*CONSIGNES DE L'EXERCICE:*
(1) Relevez toutes les personnes désignées par leur nom dans l'extrait.
(2) Recopiez le passage de l'extrait compris entre « Depuis quelques semaines, le » et « depuis dix ans. » inclus, en substituant « Engie » à « EDF ».

*SOURCE:*
────────

Depuis quelques semaines, le chef de l'Etat a tenté de conjurer le sort en trouvant un repreneur à l'usine Lejaby d'Yssingeaux (par l'entremise du milliardaire Bernard Arnault, dont le président est proche), ou bien en insistant auprès du patron d'EDF (un autre de ses proches) pour qu'il reprenne l'entreprise de panneaux solaires Photowatt, dont EDF ne voulait pas. Il a même renoué avec les promesses en l'air, en présentant (faussement) des investissements déjà prévus sur le site ArcelorMittal de Florange comme de nouveaux investissements consentis par le tycoon de l'acier, Lakshmi Mittal. Le 14 mars, les ouvriers qui protestaient devant le QG de Nicolas Sarkozy ont en revanche été accueillis par des gaz lacrymogènes.

Selon l'Insee, la France a détruit environ 300 000 emplois industriels depuis 2007, et 750 000 depuis dix ans.

 

Autoritarisme social

Ces mesures distillées en vrac au cours de la campagne dessinent-elles pour autant une doctrine sociale ? « C'est une bonne question », concède l'UMP Pierre Méhaignerie, bien embêté pour y répondre. Il admet prudemment certains loupés : « La réflexion sur le chômage est insuffisamment organisée dans le cadre de la campagne, j'en conviens. Il y a par ailleurs une volonté d'aider les blessés de la vie laissés au bord de la route, même si elle n'est pas vraiment formulée. »

────────

*MATÉRIEL SOURCE:*
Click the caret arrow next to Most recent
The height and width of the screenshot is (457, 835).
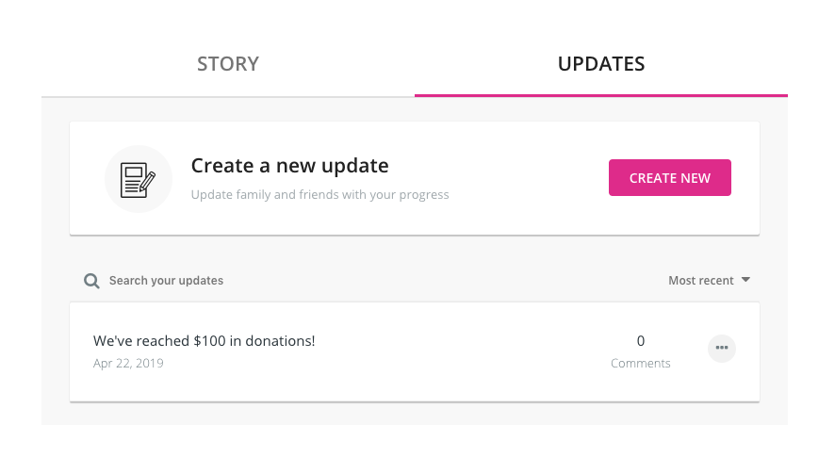point(745,280)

────────

*RÉPONSES DANS L'ORDRE:*
(1) Bernard Arnault, Lakshmi Mittal, Nicolas Sarkozy, Pierre Méhaignerie

(2)
Depuis quelques semaines, le chef de l'Etat a tenté de conjurer le sort en trouvant un repreneur à l'usine Lejaby d'Yssingeaux (par l'entremise du milliardaire Bernard Arnault, dont le président est proche), ou bien en insistant auprès du patron d'Engie (un autre de ses proches) pour qu'il reprenne l'entreprise de panneaux solaires Photowatt, dont Engie ne voulait pas. Il a même renoué avec les promesses en l'air, en présentant (faussement) des investissements déjà prévus sur le site ArcelorMittal de Florange comme de nouveaux investissements consentis par le tycoon de l'acier, Lakshmi Mittal. Le 14 mars, les ouvriers qui protestaient devant le QG de Nicolas Sarkozy ont en revanche été accueillis par des gaz lacrymogènes.

Selon l'Insee, la France a détruit environ 300 000 emplois industriels depuis 2007, et 750 000 depuis dix ans.